Dr. Arolino led the study together with Dr. David Raulet, a professor at the University of California at Berkeley.
“We believe that NK cells have an important place at the table. Checkpoint therapy combined with other NK-directed immunotherapies may enable us to target many types of tumours that are currently non-responsive to available therapies.” – Dr. Raulet
“In the cancer immunotherapy field there has been a singular focus on mobilizing anti-tumor T-cells, says Dr. Raulet. “We believe that NK cells have an important place at the table. Checkpoint therapy combined with other NK-directed immunotherapies may enable us to target many types of tumours that are currently non-responsive to available therapies.”
T-cells and NK cells can both recognize and kill cancer cells, but they do so in very different ways. NK cells recognize patterns of changes on cancer cells and are the immune system’s first line of defense. A T-cell, on the other hand, recognizes a single abnormal molecule on a cancer cell and initiates a more focused attack.

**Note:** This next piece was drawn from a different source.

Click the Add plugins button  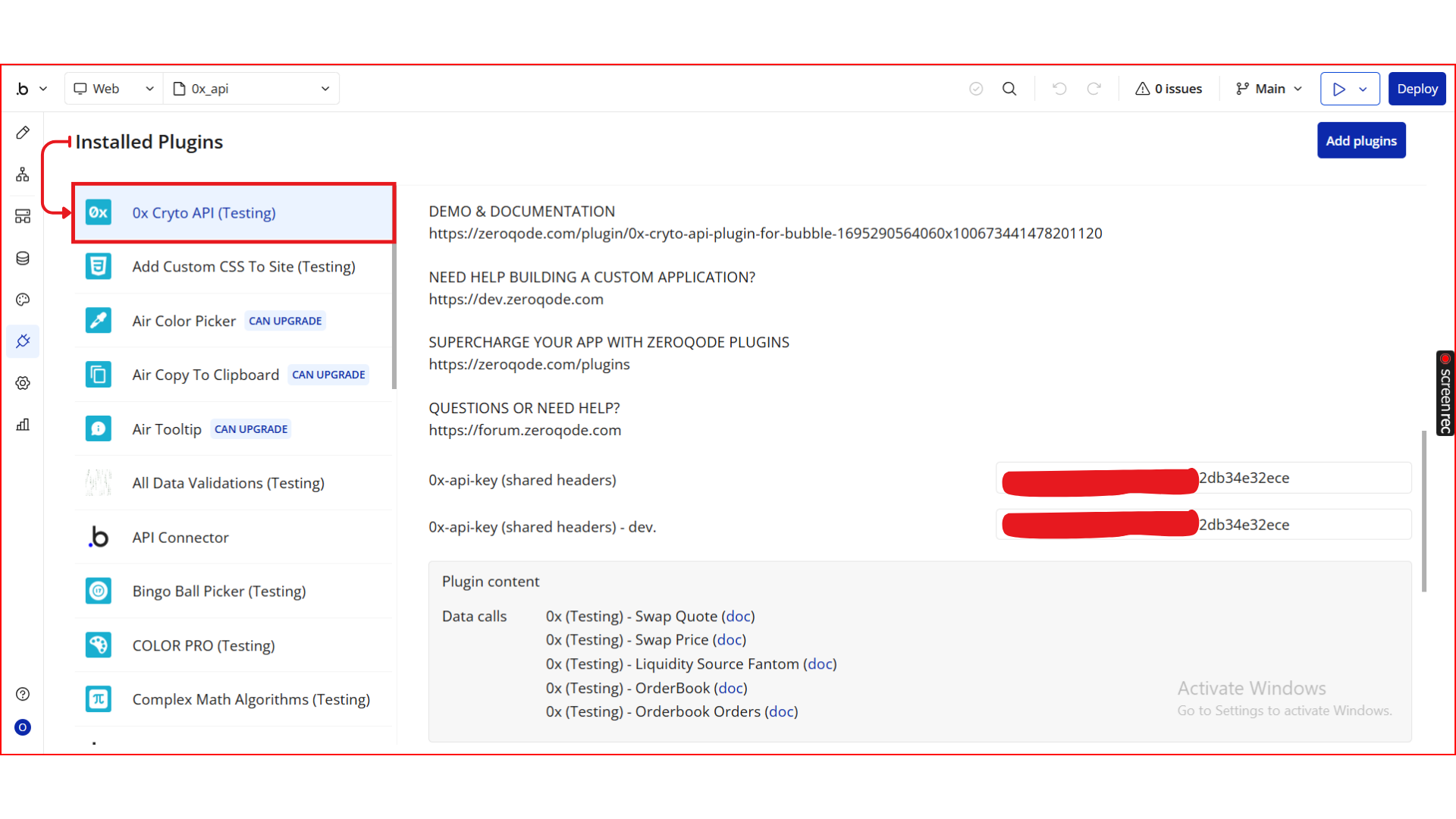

In the current study, Drs. Ardolino, Raulet and their colleagues investigated the effect of checkpoint inhibitors in various mouse models of cancer. They found that checkpoint inhibitors could shrink tumours even in mice with no anti-cancer T-cells, meaning that some other kind of cell must be responding to the checkpoint inhibitors. When the mice were depleted of NK cells, it greatly reduced or eliminated the anti-cancer effect of the checkpoint inhibitors. They also showed that NK cells produce the same checkpoint receptor molecules that T cells do, inferring they can respond directly to checkpoint inhibitors.
“This research helps solve a mystery that’s been seen in the clinic, where certain cancers are very susceptible to checkpoint inhibitors even though their T-cells don’t seem to be activated.’ – Jonathan Hodgins
“This research helps solve a mystery that’s been seen in the clinic, where certain cancers are very susceptible to checkpoint inhibitors even though their T-cells don’t seem to be activated,” says co-lead author Jonathan Hodgins, a PhD student at The Ottawa Hospital and the University of Ottawa. “If we’re right, NK cells are probably being activated in these patients.”
Previously, Dr. Ardolino, worked in Dr. Raulet’s lab in California before he was recruited to The Ottawa Hospital and the University of Ottawa in 2016. Together they are now investigating approaches to further enhance the cancer-killing ability of NK cells.
“My dream is that when people come to the hospital with cancer, we’ll be able to take a biopsy and determine not only the mutations in their cancer, but also profile how their immune system is interacting with their cancer,” says Dr. Ardolino. “Then we would give the patient the immunotherapy treatments that is most likely to work for them.”